The Stubbornly Obstructive
These are even worse. They hear you coming, look around to confirm that you are approaching, and then refuse to move over, figuring you can just wait until they're ready to take a break to get by.
In this case, I will abandon shyness and bark out the icky: "Excuse Me!"
The Laid-Back Parents and the Hyperactive Kids
It's so wholesome and adorable when family groups take to the hiking trails! Except when the parents allow their exuberant children to run freely ahead, "racing" the hikers ahead of them and crowding past, then turning right back around and returning to their parents, then racing past again, then returning, over and over and over again. Sure, eventually they tire of this game, but in the meantime they are learning this valuable lesson from their parents: "You do not need to worry about whether you might be irritating other people with your behavior or not. Other people do not matter!"
The Overly Competitive
So I'm going to be sexist here and overgeneralize: this seems to be mainly a male phenomenon.

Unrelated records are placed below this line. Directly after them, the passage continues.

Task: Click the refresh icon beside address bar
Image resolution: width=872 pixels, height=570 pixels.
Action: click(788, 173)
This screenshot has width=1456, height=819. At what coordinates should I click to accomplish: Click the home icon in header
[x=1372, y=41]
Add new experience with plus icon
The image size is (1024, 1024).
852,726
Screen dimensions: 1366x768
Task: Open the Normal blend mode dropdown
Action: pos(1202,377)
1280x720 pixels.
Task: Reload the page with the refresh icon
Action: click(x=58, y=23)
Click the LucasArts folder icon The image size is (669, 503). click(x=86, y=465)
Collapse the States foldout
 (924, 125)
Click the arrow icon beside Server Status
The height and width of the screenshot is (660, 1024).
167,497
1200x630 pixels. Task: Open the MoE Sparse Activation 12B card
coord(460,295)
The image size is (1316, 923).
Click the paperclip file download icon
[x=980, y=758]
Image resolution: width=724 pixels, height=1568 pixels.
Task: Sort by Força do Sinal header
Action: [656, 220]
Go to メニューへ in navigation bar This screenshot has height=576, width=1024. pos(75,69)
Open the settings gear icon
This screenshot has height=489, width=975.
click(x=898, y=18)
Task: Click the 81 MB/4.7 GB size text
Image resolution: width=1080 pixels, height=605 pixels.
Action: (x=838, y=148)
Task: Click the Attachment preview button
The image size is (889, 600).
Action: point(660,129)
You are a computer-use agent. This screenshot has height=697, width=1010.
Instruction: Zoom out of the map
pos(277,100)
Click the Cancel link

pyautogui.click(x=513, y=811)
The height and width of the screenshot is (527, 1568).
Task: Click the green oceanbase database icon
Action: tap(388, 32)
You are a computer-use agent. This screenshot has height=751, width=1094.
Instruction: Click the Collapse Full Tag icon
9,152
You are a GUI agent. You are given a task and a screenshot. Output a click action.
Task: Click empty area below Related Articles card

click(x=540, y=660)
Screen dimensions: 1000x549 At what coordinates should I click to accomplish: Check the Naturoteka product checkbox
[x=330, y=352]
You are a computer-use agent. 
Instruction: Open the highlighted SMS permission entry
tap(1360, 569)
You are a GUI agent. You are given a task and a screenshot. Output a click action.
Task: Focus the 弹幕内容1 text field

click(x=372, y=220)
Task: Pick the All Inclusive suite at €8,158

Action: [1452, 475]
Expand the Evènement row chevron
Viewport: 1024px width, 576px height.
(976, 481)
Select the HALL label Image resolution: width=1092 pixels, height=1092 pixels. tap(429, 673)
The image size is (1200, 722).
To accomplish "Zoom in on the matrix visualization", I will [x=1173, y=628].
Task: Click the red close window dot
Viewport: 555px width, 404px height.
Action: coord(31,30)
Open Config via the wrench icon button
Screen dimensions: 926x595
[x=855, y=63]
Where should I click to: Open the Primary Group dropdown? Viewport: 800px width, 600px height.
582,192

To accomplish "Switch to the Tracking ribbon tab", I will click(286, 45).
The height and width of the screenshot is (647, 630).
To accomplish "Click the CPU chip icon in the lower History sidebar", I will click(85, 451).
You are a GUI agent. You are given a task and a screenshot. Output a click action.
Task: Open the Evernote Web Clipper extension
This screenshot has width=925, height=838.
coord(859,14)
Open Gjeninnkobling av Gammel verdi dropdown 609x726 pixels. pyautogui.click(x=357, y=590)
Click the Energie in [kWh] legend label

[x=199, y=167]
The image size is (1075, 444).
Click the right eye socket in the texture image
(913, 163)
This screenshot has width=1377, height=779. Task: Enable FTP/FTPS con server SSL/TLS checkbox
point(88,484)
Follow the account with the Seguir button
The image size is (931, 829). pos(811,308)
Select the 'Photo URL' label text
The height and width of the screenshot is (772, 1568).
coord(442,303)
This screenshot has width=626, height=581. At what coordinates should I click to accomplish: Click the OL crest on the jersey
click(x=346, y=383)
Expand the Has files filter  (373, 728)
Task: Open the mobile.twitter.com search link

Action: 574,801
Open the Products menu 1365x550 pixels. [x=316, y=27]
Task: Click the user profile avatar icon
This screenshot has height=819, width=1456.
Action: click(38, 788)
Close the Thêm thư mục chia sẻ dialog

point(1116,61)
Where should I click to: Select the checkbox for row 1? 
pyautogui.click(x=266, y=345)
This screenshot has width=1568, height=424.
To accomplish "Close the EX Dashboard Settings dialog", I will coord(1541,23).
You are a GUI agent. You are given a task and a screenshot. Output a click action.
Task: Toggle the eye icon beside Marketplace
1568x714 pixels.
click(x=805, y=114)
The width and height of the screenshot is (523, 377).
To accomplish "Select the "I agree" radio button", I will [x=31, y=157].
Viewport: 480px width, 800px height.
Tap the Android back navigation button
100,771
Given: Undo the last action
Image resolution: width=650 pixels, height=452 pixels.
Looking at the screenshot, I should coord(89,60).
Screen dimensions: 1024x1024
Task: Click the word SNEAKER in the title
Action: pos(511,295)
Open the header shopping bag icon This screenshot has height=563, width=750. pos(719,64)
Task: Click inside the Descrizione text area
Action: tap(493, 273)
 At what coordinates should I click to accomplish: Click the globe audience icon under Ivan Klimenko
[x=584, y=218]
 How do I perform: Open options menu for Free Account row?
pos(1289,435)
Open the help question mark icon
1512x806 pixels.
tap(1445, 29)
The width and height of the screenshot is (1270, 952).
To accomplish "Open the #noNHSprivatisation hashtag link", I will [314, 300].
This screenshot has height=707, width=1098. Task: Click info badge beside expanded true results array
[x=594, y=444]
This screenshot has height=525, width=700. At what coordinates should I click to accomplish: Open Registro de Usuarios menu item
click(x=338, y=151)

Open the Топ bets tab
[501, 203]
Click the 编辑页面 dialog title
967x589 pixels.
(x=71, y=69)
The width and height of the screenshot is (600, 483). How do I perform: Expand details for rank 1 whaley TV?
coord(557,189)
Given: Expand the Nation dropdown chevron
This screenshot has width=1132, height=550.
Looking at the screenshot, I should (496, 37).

Some men hate to be passed by anyone, but especially by women. They will speed up to avoid it, even if they have to struggle to maintain their new, faster pace.
Which would be fine--go ahead and have a heart attack if your ego is that important to you--except that often they will forget after a while and slow back down. And then you have to clear your throat and cough to prompt them to speed up, or you have to pass them again, knowing that this will just incite them to pass you again in return.
Dudes: if you're getting passed by people, male or female, who come up from behind it probably means they are faster than you. However hard this may be to deal with, how about just take a deep breath and get over it?
No can do? Well, if you are a male runner and it is truly important to you to pretend women can't run faster than you, here's an idea: employ the Emergency Windsprint Fake-Out Maneuver.
1. On discovering that a Girl is about to pass you, pick up the pace and break into an all out sprint, as though you'd been doing an interval workout and your real running speed was just your "recovery" pace.
2. Continue sprinting past the Girl for as far as you can until you are almost ready to throw up. (But stop short of actual barfing as this move is not all that impressive.)
3. Check your watch and act like "oh whoops, look at the time-- guess that's it for today!" even if you just started your run. Walk around and do a quad stretch or something to drive the point home as the Girl runs by.
4. Once she's out of sight, jog at your own pace back to your starting point and finish your run in the opposite direction. Think about doing some intervals For Real next time.
5. Repeat every time a woman attempts to pass you until you either get faster or get over yourself.
Is anyone else this nuts about sharing trails and paths with other people, or is just one of those special Crab neuroses?